さらに、宮内庁が昨年4月に解説した公式インスタグラムで、秋篠宮家のご活動の紹介を始めたことについても言及。「宮内庁がインスタグラムを始めて2年近くたつのでしょうか。そして、最近は私たちのところもそうですし、宮家全体がインスタグラムで紹介されるようになり、フォロワー数もかなり多くて、結構なことだと思います」などと語った。

一方で記者からは、SNSをめぐり、個人のプライバシーが問題になっていることへの質問も。佳子さまがブラジルヘの公式訪問中に、機内で眠ったような表情でお休みになっている様子が、SNSに投稿されたことについても触れられた。SNSの持つ課題について聞かれた秋篠宮さまは「SNSは、情報を瞬時に広めることもできますし、使う人々が、双方向で迅速にコミュニケーションを取れるというメリットがありますが、一方では、誹謗(ひぼう)中傷などによる悲しい出来事も起こっています。その両面があると思います。その上で、今、質問にありましたように、プライバシーの問題というのも出てくると思います。先ほどの事例で言いますと、飛行機の中で休んでいる写真がSNSで広がるというわけですけれども、そこに写っていた一人の人間の中に公的な立場と、それから個人、去年、私が話した言葉で言うと生身の人間ですね、両方が一つになっています。それを分離するというのはなかなか難しいことだと思いますが、少し前の時代、今も続いているわけですけれども、テレビ、新聞や放送などのマスメディアの時代であれば、もしかすると、それはいろいろなところに広がらないようにできたかもしれないですね、話し合いをすると。ただ、今のSNSの時代では、それが非常に難しいことだと思います。とにかく、誰でも写真を撮る、画像を撮れて、誰でもが拡散できるわけですから。そこは非常に難しいと思います」と私見を述べた。

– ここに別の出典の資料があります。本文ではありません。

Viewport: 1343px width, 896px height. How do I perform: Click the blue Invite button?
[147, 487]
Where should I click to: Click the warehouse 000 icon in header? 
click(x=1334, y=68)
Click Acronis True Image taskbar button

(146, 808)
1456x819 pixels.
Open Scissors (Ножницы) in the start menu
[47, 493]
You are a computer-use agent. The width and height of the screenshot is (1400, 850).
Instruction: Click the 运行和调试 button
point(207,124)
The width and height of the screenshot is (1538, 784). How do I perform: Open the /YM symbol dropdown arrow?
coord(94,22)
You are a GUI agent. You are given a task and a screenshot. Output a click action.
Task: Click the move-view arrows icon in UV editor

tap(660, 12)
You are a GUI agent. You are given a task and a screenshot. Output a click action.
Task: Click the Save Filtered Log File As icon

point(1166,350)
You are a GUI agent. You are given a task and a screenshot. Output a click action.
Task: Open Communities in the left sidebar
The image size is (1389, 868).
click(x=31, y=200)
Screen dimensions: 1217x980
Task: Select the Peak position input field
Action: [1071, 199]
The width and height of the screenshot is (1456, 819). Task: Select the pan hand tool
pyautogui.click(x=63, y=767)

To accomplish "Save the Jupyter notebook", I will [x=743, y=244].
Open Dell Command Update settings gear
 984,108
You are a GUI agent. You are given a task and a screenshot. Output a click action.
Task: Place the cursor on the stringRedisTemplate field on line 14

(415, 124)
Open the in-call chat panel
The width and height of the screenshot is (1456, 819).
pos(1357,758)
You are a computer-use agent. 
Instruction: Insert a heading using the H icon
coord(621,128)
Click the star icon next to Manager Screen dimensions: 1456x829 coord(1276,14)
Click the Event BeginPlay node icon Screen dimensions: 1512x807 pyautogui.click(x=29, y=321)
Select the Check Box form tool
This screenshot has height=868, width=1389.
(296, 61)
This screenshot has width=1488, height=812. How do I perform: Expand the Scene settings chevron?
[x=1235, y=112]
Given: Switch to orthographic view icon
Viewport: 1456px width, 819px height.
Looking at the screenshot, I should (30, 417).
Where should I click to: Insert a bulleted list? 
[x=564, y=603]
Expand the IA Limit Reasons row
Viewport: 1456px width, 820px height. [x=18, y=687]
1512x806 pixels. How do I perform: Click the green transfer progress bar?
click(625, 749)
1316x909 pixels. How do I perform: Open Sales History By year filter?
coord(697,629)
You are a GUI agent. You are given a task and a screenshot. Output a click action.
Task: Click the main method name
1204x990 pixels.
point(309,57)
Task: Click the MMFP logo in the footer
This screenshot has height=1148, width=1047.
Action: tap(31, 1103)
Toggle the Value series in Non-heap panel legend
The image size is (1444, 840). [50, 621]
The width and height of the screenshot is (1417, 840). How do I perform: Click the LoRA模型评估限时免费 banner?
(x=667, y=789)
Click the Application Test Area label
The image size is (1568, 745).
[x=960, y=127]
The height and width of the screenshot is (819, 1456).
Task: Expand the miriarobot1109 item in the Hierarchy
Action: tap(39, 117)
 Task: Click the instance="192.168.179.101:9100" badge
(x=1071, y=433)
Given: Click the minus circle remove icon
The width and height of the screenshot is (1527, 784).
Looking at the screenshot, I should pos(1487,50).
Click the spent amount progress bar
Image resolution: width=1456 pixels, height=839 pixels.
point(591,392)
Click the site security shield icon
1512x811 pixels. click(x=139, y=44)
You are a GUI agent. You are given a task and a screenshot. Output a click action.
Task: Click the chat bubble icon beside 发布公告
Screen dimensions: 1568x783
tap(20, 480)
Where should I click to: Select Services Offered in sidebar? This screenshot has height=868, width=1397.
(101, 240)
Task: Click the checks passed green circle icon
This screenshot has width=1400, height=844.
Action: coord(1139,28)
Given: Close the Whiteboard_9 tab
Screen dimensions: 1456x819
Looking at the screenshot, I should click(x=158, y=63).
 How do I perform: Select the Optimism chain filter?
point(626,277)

秋篠宮さまはその上で「そして、更にSNSに、今度は全く別の進化を遂げてきたAIが一緒になるというのが、現在の状況だと思います。そうすると、単に先ほどのような画像が外に出ていくだけでなくて、フェイク画像や二次創作画像などが拡散することもあり得て、新聞や放送などのマスメディアの時代とは大きく環境が異なってきているように思います。SNSにAIがくっ付いた状態で、これが今後どうなるかというのは、恐らく誰も分からないのだと思います。5年先のことではないですよね、1年先でも分からないというのが現状だと思います。このように、今後どうなっていくか分からないというのもSNSの一つの課題ではないかと思います。情報テクノロジーが発達して、著しく、絶えず変化するメディア環境にあって、SNSをその中に位置付けて、その可能性であったり、課題であったりを捉えるという、ものの見方と言いますかね、そういうことも必要になってくるのではないかと思います」と語った。

佳子さまをめぐっては、6月のブラジル公式訪問時、一般客も同乗する民間機に乗った際の、自席で眠っているような様子が、SNSで投稿された。宮内庁は本人の同意がない「プライバシー侵害」との抗議のコメントを発し、X運営会社に照会したことなどを明らかにしている。

宮内庁は昨年4月、皇室の情報発信強化に向けインスタグラムに公式アカウントを立ち上げ、現在は227万人を超えるフォロワーがいる。

皇室では、愛子さまが12月1日に24歳の誕生日を迎えられるほか、皇后さまが同9日、上皇さまが同23日、佳子さまが同29日と、誕生日が続く1カ月となっている。